Carlos Moreno

Personal information
- Full name: Carlos Moreno Gómez
- Date of birth: 14 February 1992 (age 33)
- Place of birth: Villarrobledo, Spain
- Height: 1.80 m (5 ft 11 in)
- Position: Right back

Team information
- Current team: Peña Deportiva

Youth career
- Albacete

Senior career*
- Years: Team / Apps / (Gls)
- 2011–2012: Albacete B / 24 / (5)
- 2012–2015: Albacete / 55 / (1)
- 2015–2017: Mirandés / 63 / (1)
- 2017–2019: UCAM Murcia / 47 / (1)
- 2020: Mérida / 2 / (0)
- 2020–2021: Las Rozas / 22 / (0)
- 2021–2022: Ibiza Islas Pitiusas / 15 / (0)
- 2022–2023: Alzira / 5 / (0)
- 2023–2024: Toledo / 40 / (1)
- 2024–2025: Penya Independent / 30 / (2)
- 2025–: Peña Deportiva / 9 / (0)

= Carlos Moreno (footballer, born 1992) =

Spanish footballer

Carlos Moreno Gómez (born 14 February 1992) is a Spanish footballer who plays for Tercera Federación club Peña Deportiva mainly as a right back.

==Club career==
Born in Villarrobledo, Albacete, Castilla-La Mancha, Moreno was a youth product at Albacete Balompié, making his senior debuts with the reserves in the 2010–11 campaign, in Tercera División.

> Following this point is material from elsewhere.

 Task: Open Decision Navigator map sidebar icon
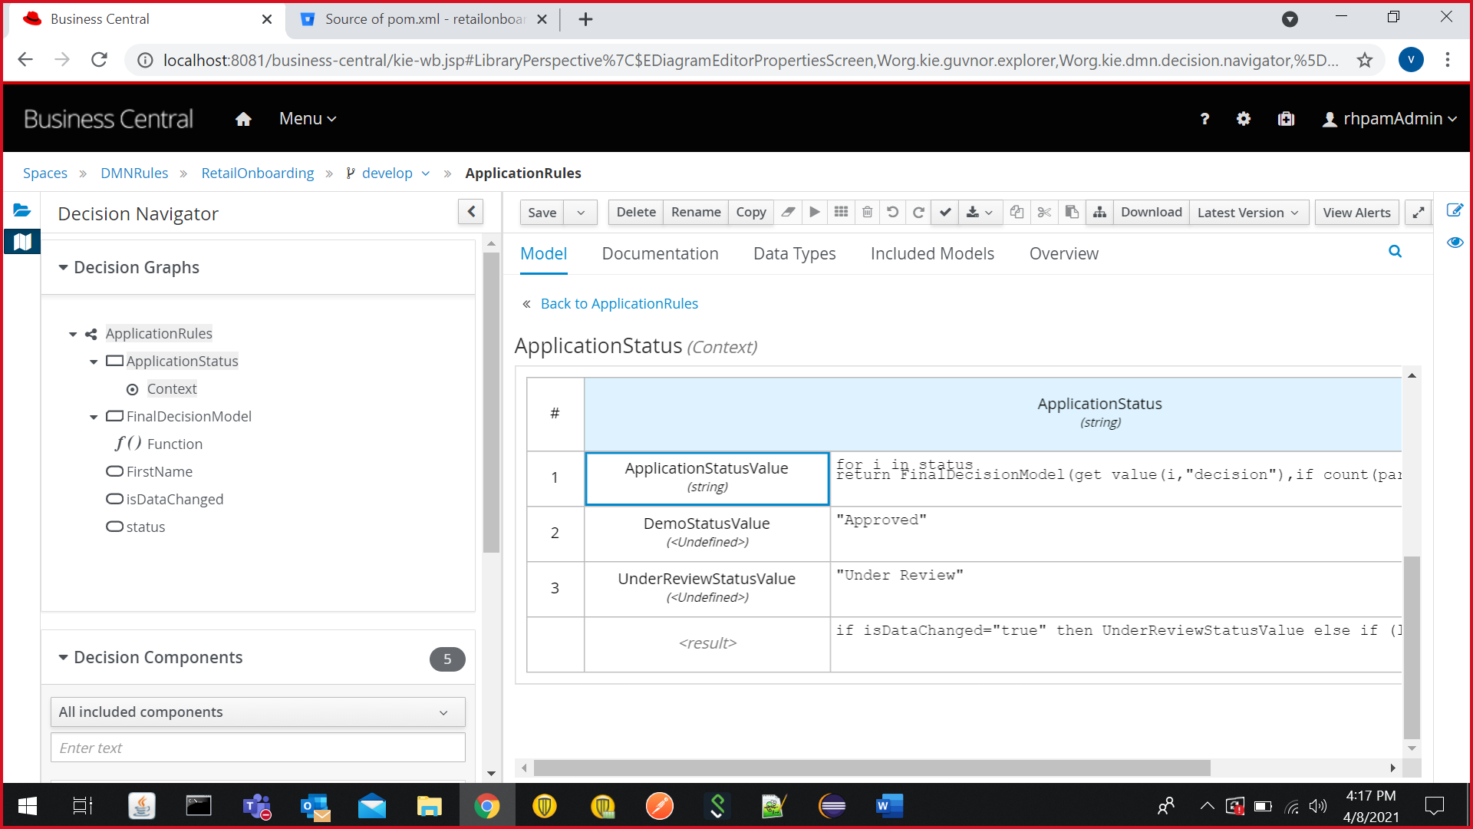pos(22,242)
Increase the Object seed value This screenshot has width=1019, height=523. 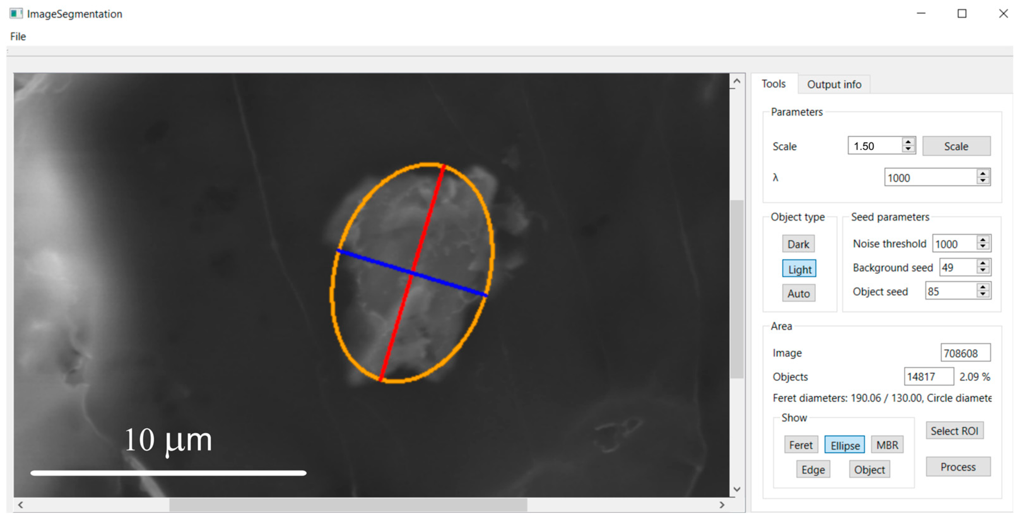coord(983,287)
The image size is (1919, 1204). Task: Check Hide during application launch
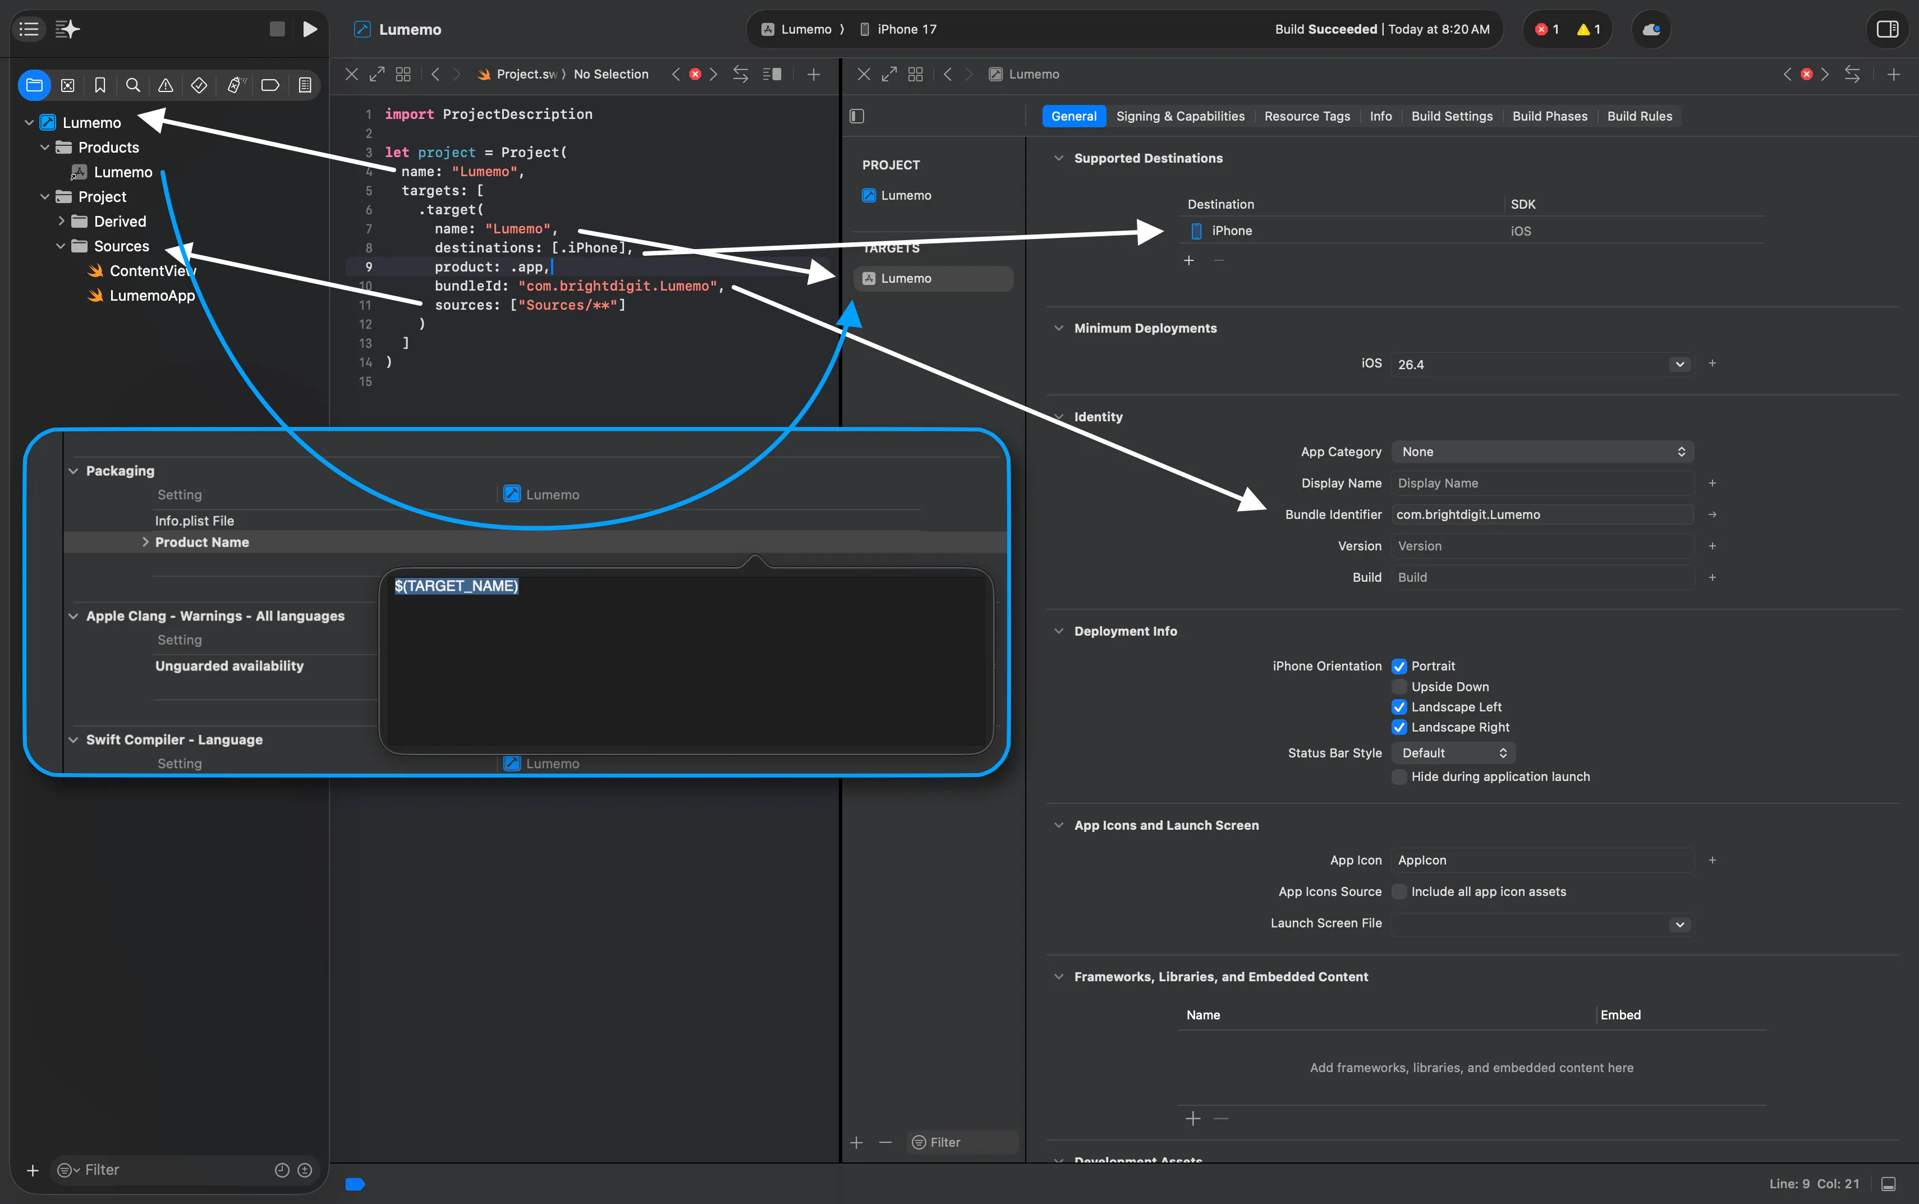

In October 2012 he was promoted to the main squad in Segunda División B.

On 10 September 2014, Moreno played his first match as a professional, starting in a 1–0 home win over Real Zaragoza for the season's Copa del Rey. His Segunda División debut came on 11 October by playing the full 90 minutes in a 0–1 home loss against Girona FC.

On 11 July 2015 Moreno signed a two-year deal with fellow league team CD Mirandés.